How does the orchestrator decide when to trigger Round 2?

Round 2 triggers when the orchestrator's clash detection scores at least two agent pairs above a severity threshold of 6/10 AND the disagreements are on load-bearing claims (claims that directly affect the conclusion) rather than peripheral details. The algorithm first categorizes every disagreement as load-bearing vs peripheral, then scores severity by: factual contradiction (8-10), interpretive divergence (4-7), emphasis difference (1-3). If two or more load-bearing conflicts score above 6, the specific clash is sent back to the conflicting agents with explicit instructions to address the opposing argument.

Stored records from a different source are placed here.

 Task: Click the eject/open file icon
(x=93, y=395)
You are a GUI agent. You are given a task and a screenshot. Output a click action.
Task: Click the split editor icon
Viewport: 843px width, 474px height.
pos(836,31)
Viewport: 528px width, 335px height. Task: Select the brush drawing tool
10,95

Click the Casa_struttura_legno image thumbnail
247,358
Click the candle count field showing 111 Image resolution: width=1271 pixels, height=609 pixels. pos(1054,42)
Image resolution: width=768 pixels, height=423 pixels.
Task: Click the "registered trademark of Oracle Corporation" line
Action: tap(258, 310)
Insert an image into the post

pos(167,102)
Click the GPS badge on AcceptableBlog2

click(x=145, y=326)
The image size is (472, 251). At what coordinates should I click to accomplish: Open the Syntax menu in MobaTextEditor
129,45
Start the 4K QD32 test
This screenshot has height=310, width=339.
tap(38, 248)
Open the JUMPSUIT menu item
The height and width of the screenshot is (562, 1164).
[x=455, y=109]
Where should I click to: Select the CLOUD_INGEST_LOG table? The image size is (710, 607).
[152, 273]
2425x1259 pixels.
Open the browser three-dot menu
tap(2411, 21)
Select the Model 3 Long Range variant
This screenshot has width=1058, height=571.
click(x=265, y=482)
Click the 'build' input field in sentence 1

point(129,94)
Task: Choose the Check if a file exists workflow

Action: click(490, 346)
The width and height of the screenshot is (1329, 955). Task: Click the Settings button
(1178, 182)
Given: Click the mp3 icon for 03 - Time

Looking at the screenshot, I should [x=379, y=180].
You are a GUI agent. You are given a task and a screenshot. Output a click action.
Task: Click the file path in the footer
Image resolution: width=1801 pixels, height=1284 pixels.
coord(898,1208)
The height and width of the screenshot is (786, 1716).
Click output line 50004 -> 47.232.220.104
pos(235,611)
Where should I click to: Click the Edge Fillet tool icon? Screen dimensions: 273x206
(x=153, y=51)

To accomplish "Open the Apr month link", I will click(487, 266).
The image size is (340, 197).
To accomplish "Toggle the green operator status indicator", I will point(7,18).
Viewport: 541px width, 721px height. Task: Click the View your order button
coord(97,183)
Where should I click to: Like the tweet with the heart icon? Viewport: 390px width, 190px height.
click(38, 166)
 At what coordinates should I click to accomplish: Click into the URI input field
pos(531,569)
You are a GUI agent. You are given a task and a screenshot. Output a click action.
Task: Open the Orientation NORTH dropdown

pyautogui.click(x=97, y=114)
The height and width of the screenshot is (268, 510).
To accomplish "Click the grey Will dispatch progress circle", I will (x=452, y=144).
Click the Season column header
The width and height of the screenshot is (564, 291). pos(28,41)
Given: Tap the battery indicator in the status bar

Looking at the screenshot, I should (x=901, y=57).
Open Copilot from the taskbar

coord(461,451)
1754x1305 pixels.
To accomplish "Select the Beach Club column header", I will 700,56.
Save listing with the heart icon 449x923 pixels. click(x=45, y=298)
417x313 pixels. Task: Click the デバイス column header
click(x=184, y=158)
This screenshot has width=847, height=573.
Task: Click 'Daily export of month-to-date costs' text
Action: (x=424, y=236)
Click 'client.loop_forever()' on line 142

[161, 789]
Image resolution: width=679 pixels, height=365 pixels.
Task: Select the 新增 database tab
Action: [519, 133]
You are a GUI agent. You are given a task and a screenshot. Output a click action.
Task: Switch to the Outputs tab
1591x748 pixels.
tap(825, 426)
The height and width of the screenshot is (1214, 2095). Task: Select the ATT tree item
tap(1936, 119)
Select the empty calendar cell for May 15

What happens when the orchestrator itself hallucinates a consensus?

This is the most dangerous failure mode: the orchestrator synthesizes a false consensus where none exists, making the disagreement invisible to the user. It happens when the synthesis prompt is too resolution-focused — the orchestrator is rewarded for producing a clean answer and penalized for producing a messy one. The fix is structural: the synthesis prompt must explicitly instruct the orchestrator to preserve unresolved conflicts, and the tension map JSON must be a required output field, not an optional one. If the orchestrator skips the tension map, the client treats the response as invalid and retries.

How do you stream the orchestrator's output when it depends on all 10 agents finishing?

You don't wait for all 10 to finish before starting to stream. The orchestrator uses a two-phase approach: Phase 1 streams individual agent summaries as they complete — the client renders these immediately, one by one, as each agent finishes. Phase 2 begins after all 10 complete — the orchestrator runs clash detection and streams the tension map and synthesis. The user sees the system working from the first agent response (~300ms) rather than waiting for all 10 plus orchestration (~8-12 seconds). Perceived latency drops dramatically with no change to the actual computation.

The Orchestrator: How to Build an AI That Reads 10 Other AIs and Finds Where They Disagree

Q: What is an AI orchestrator in a multi-agent system?

An orchestrator is a coordinator agent that receives responses from multiple domain expert agents, analyzes them for agreement and disagreement, and synthesizes a structured output. In the PropTechUSA Consilium, the 11th worker orchestrator reads all 10 domain expert responses, generates a tension map showing where agents agree and where they have material disagreements, triggers a second round of debate when clashes are substantive, and produces a final synthesis with explicit uncertainty attribution.

Q: What is a tension map in a multi-agent AI system?

A tension map is a structured JSON document that identifies where domain expert agents agree, where they have surface-level differences, and where they have material irresolvable disagreements. Each tension entry includes the agents in conflict, the nature of the disagreement, a severity score (1-10), whether it's resolvable through more information, and the orchestrator's recommendation for how the human should weigh the conflicting views. The tension map is what makes multi-agent output actionable rather than just voluminous.

Q: What is the difference between aggregation and orchestrated disagreement?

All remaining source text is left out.